*** LISTED RECORDS Section Begins ***
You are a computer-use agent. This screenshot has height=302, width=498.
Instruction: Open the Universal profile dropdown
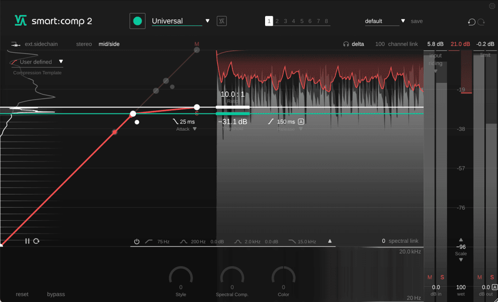click(x=208, y=21)
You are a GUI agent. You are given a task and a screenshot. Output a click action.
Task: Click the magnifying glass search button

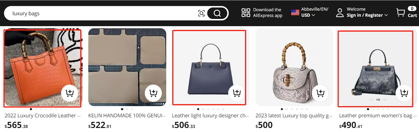217,13
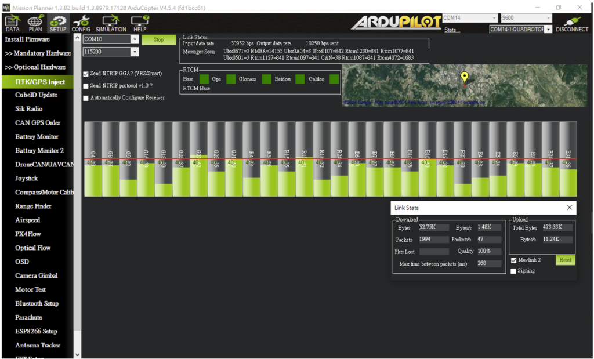This screenshot has height=359, width=594.
Task: Open the Stats... link
Action: tap(452, 29)
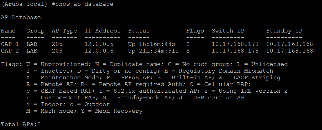Click CAP-1 IP address 12.0.0.5

click(99, 44)
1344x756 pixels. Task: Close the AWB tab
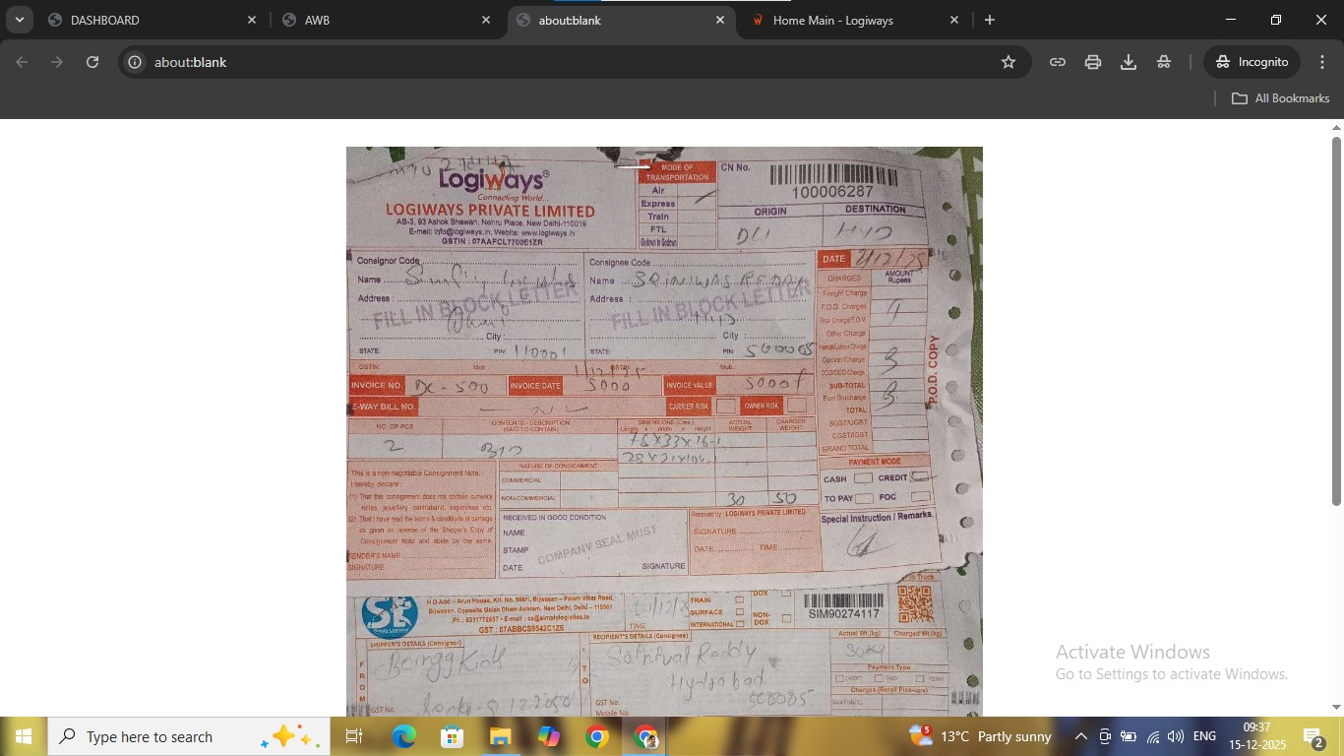(x=486, y=20)
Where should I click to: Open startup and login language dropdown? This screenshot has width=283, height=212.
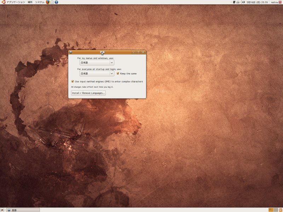tap(97, 73)
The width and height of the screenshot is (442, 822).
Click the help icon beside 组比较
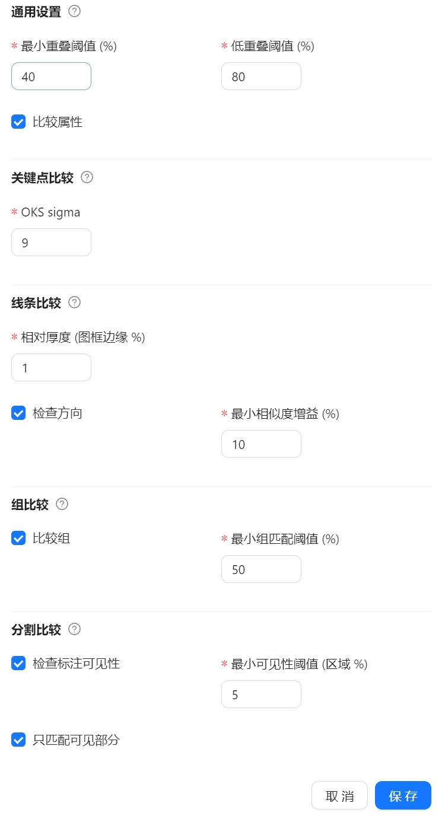62,504
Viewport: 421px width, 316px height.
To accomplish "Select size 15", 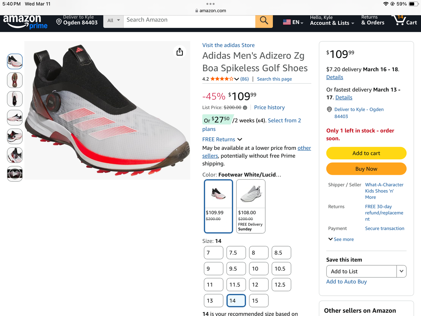I will point(259,300).
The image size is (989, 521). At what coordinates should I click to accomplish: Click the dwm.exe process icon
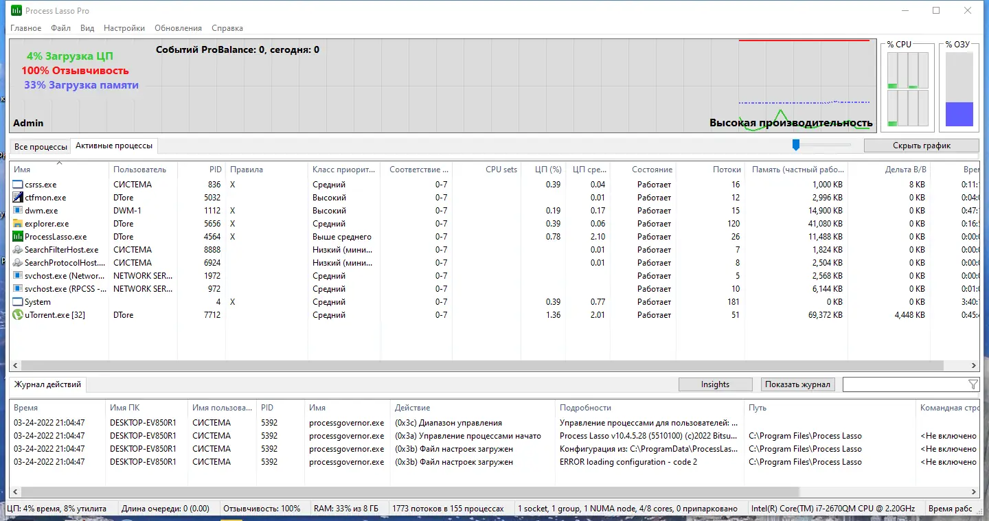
*** LISTED RECORDS Section Ends ***
**WORK TO BE COMPLETED:** Using the records above, gather all lines where the string "agent" is present.

**SOLUTION FOR THIS EXERCISE:**
You are a computer-use agent. This screenshot has height=302, width=498.
You are a GUI agent. You are given a task and a screenshot. Output a click action.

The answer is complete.